▶ [Task description] Identify every line in the data below that contains the string "This", and copy each of those lines in full. Case counts when matching.

* * * * * * *

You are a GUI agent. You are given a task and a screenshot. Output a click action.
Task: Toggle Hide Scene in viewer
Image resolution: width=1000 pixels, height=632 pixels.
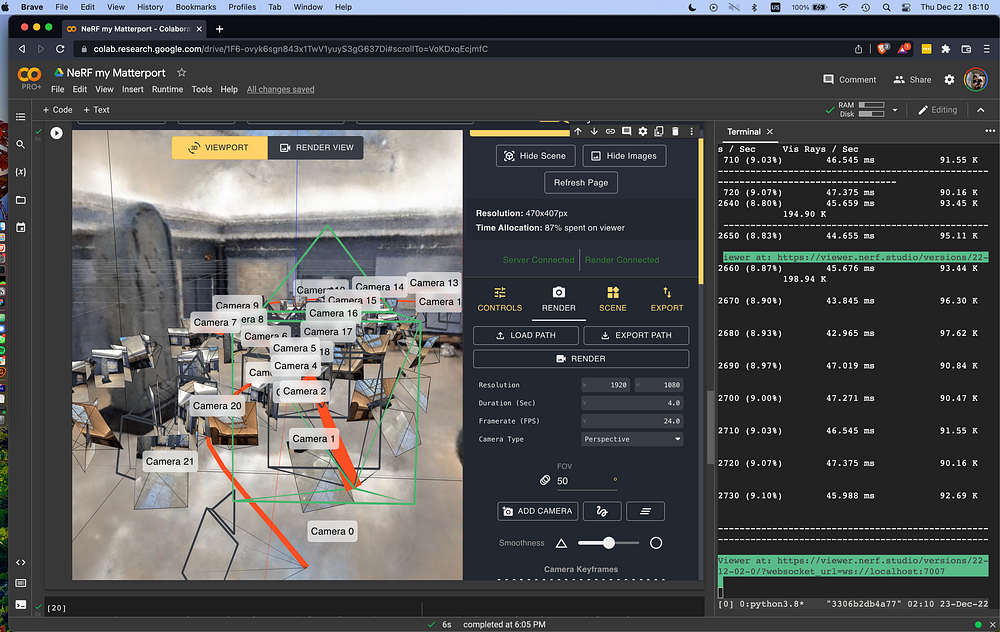[535, 156]
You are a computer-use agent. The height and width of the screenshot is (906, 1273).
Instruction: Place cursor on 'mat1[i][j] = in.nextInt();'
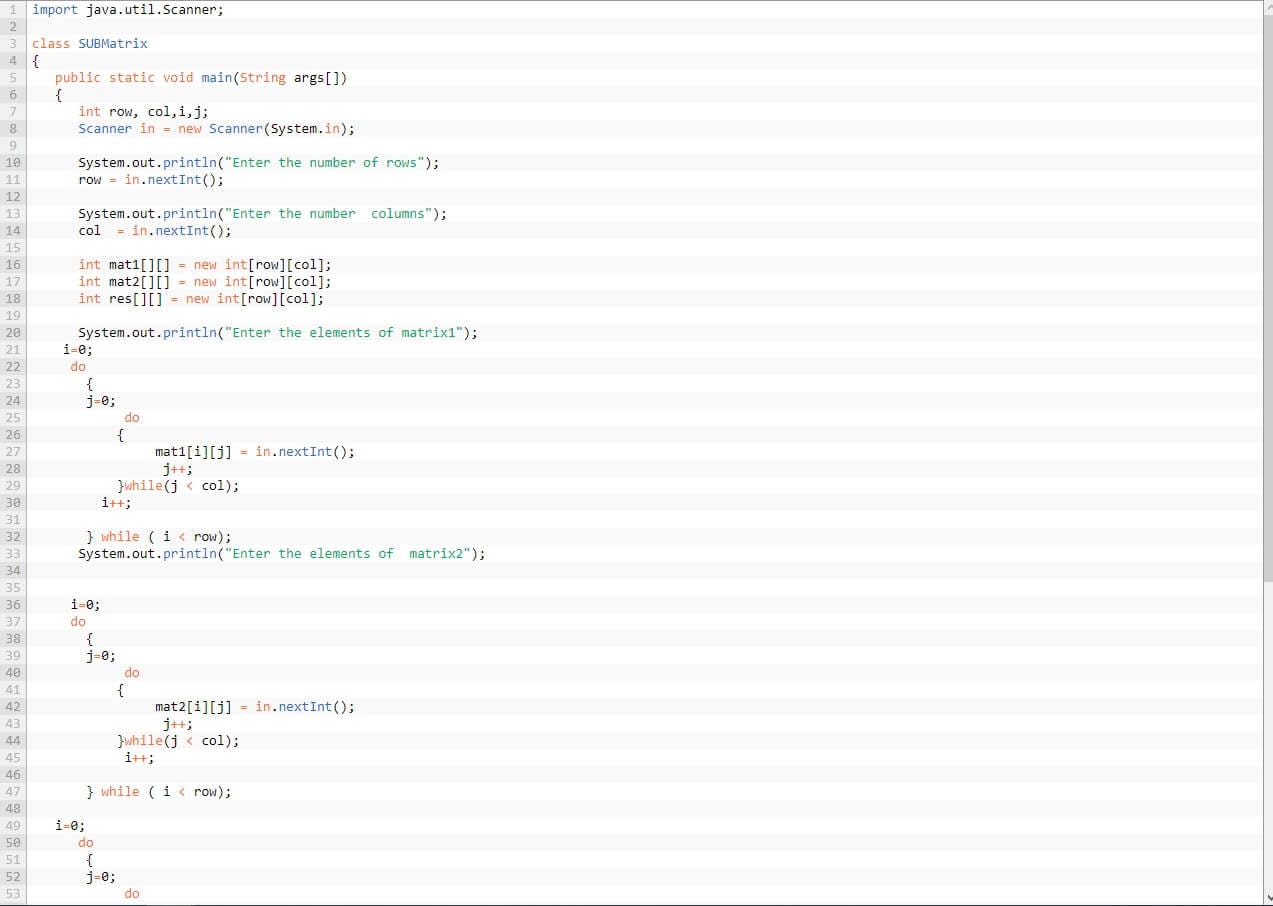[x=254, y=451]
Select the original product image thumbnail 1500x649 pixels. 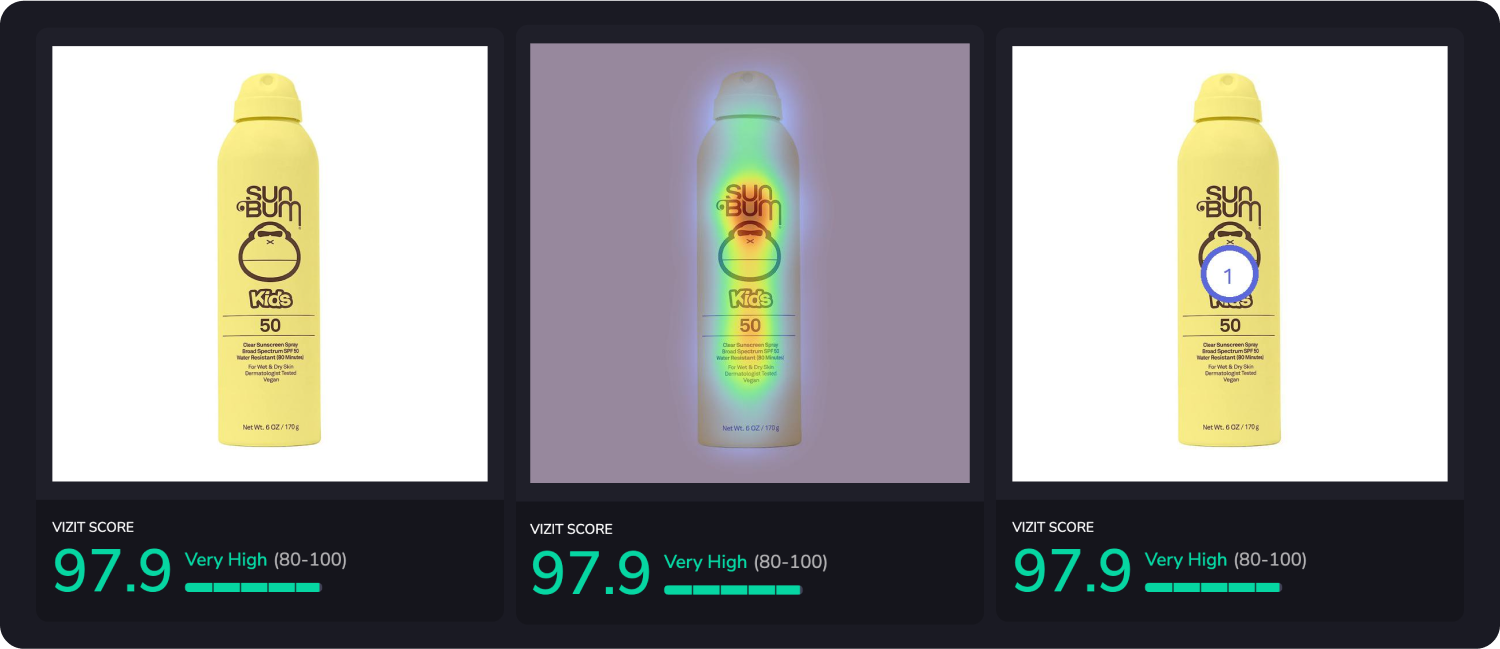pyautogui.click(x=270, y=264)
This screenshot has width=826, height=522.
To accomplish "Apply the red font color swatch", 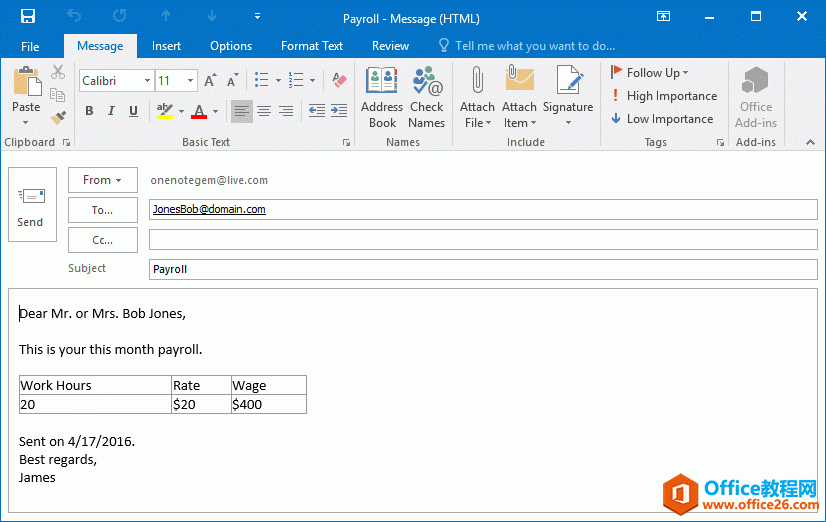I will click(199, 111).
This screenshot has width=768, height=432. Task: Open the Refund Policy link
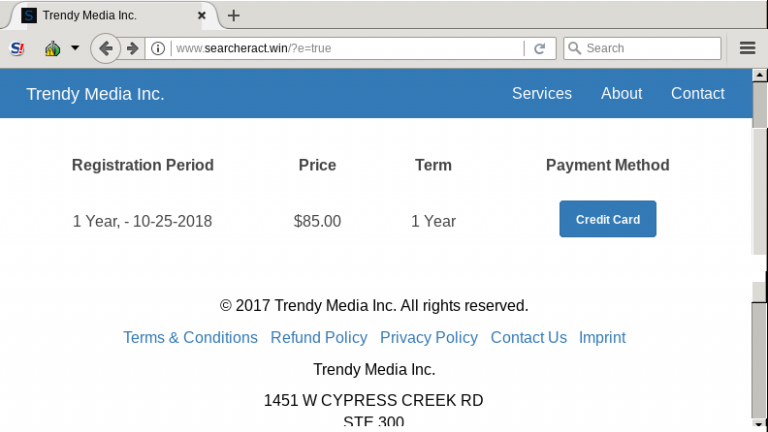319,337
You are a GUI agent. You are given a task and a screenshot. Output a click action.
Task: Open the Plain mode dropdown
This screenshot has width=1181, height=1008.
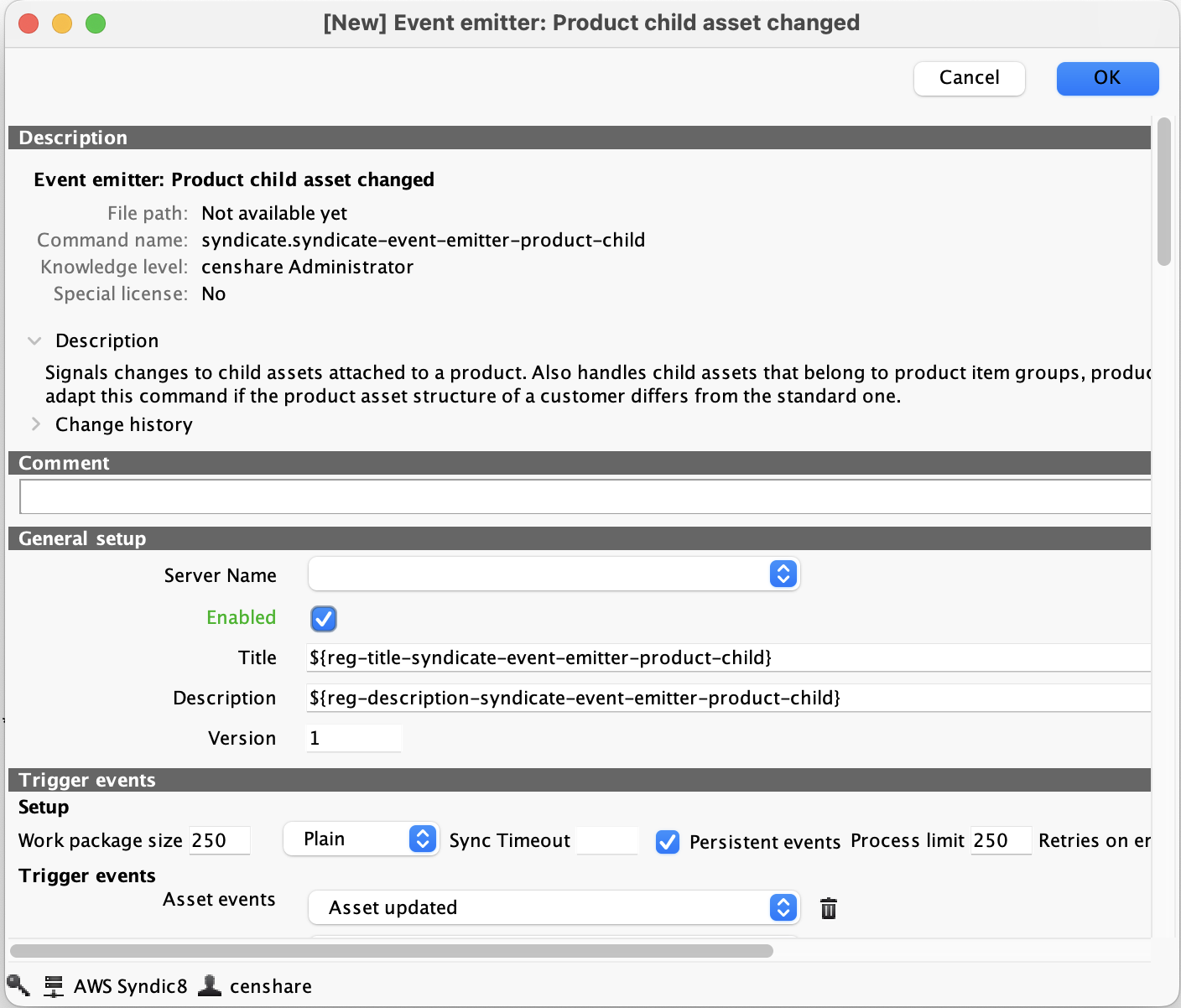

* * * * * * *

▶ [Right answer]
This screenshot has width=826, height=522.
This screenshot has width=768, height=432. Task: Open the Refund Policy link
This screenshot has width=1181, height=1008.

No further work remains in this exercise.